(a) Purpose. This section addresses the deployment,
operation, and cost recovery for advanced metering systems.
(b) Applicability. This section is applicable to all
electric utilities, including transmission and distribution utilities.
Any requirement applicable to an electric utility in this section
that relates to retail electric providers (REPs) or REPs of record
is applicable only to electric utilities operating in areas open to
customer choice.
(c) Definitions. As used in this section, the following
terms have the following meanings, unless the context indicates otherwise:
(1) Advanced meter -- Any new or appropriately retrofitted
meter that functions as part of an advanced metering system and that
has the minimum system features specified in this section, except
to the extent the electric utility has obtained a waiver of a minimum
feature from the commission.
(2) Advanced Metering System (AMS) -- A system, including
advanced meters and the associated hardware, software, and communications
systems, including meter information networks, that collects time-differentiated
energy usage and performs the functions and has the features specified
in this section.

## Data section
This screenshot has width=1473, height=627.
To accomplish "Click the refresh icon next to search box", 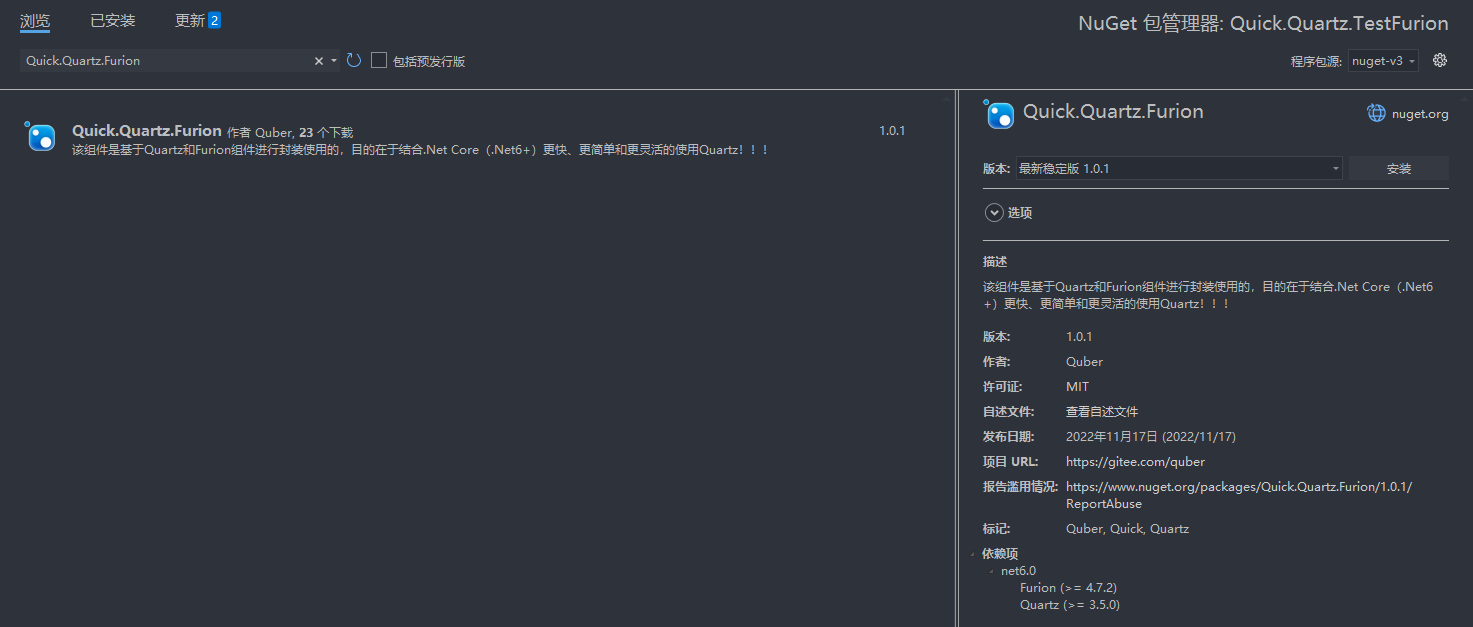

## Exercise task 1
Using the advanced metering section above, answer these:
(a) What three aspects of advanced metering systems does the section address?
(b) Requirements relating to retail electric providers apply only to which electric utilities?
(c) What kind of energy usage does an Advanced Metering System collect?
## Exercise task 2
Carry on the advanced metering section above from its last line, matching its numbering and style.

## Task answer 1
(a) Deployment, operation, and cost recovery.
(b) Electric utilities operating in areas open to customer choice.
(c) Time-differentiated energy usage.

## Task answer 2
(3) Deployment Plan -- An electric utility's plan for
deploying advanced meters in accordance with this section and either
filed with the commission as part of the Notice of Deployment or approved
by the commission following a Request for Approval of Deployment.
(4) Enhanced advanced meter -- A meter that contains
features and functions in addition to the AMS features in the deployment
plan approved by the commission.
(5) Web portal -- The website made available on the
internet in compliance with this section by an electric utility or
a group of electric utilities through which secure, read-only access
to AMS usage data is made available to the customer, the customer's
REP of record, and entities authorized by the customer.
(d) Deployment and use of advanced meters.
(1) Deployment and use of an AMS by an electric utility
is voluntary unless otherwise ordered by the commission. However,
deployment and use of an AMS for which an electric utility seeks a
surcharge for cost recovery must be consistent with this section,
except to the extent that the electric utility has obtained a waiver
from the commission.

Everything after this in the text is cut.